QUINCY — Catholic parishioners in and around Quincy gathered Wednesday night for a special mass to remember Pope Emeritus Benedict XVI, who died on New Year’s Eve.
Born Joseph Ratzinger, Benedict was elected Pope on April 19, 2005, just three days after his 78th birthday. He became the first Pope from Germany in nearly a millennia, and when he resigned in 2013, he was the first Pope to take that step in 598 years.
St. Francis Solanus was one of the churches marking the passing with the Mass of Repose for the soul of Pope Benedict XVI on Wednesday. Father Steven Arisman said that Benedict’s acceptance to the position as the head of the church was a remarkable step for a man ready for a quiet life.
He had wanted to retire before he was elected Pope,” Arisman said. “It’s profound, to me, that a man who was ready to retire was humble enough to step up when he was called on by the Church. The fact that he said yes when he just wanted to relax at 78. Who could blame him for wanting that?”
William Mueller was one of the parishioners in attendance. Mueller, a resident of St. Louis, has been in town for the holidays with family.
“Pope Benedict always seemed like a down-to-Earth guy, and I liked that,” he said. “He was passionate about his positions, but he never seemed overbearing about anything.”
Arisman said he heard about Benedict’s life before he became Pope from friends that lived in Rome at the time.
“People I knew that lived in Rome were always impressed with him,” he said. “Before he was Pope, they would run into him riding the buses. He took the bus most everywhere he went.”
That grounded personality, along with his heritage, were a few of the things that Arisman said made him easier to connect with for local Catholics.
“I think people loved him because of his German heritage,” Arisman said. “He was a beer-drinking guy, and you can’t go wrong with that in Quincy. I love the photos of him as the Holy Father holding a giant stein of beer.
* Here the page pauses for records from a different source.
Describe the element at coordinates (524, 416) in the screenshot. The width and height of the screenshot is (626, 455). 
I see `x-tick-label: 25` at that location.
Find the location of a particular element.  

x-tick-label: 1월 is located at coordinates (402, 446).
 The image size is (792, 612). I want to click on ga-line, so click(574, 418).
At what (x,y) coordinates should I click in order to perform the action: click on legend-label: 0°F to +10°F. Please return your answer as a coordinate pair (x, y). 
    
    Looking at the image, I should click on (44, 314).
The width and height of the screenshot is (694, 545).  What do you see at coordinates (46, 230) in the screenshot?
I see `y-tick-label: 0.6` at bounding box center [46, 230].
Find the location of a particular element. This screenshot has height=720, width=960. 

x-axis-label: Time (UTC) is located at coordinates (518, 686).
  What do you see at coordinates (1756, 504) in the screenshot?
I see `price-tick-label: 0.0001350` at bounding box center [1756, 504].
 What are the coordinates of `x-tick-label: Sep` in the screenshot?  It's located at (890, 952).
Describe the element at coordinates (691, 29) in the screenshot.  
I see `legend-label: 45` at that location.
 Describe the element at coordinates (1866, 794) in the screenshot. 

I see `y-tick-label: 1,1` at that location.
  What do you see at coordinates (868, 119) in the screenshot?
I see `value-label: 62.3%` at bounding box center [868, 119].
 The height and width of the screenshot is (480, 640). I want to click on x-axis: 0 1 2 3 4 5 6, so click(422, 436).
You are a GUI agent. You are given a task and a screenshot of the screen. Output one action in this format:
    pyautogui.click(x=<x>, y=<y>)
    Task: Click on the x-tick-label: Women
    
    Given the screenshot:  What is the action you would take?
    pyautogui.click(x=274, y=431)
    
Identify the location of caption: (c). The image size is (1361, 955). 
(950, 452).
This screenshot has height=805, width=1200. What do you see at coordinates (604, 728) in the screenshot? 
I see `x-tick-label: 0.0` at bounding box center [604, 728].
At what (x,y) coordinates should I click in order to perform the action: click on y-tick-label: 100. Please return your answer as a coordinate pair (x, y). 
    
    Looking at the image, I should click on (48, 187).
We’re far more than our German heritage here, of course, but it’s something that makes him so relatable to us here.”
Arisman said Benedict’s successor, Pope Francis, called Benedict the grandpa of the Church following his retirement.
“It will be sad now to have our Grandpa gone,” Arisman said.
Masses in memory of Pope Emeritus Benedict XVI were held Wednesday at St. Anthony and Blessed Sacrament churches along with St. Francis. St. Rose of Lima’s mass for Benedict was scheduled for 7 a.m. Thursday.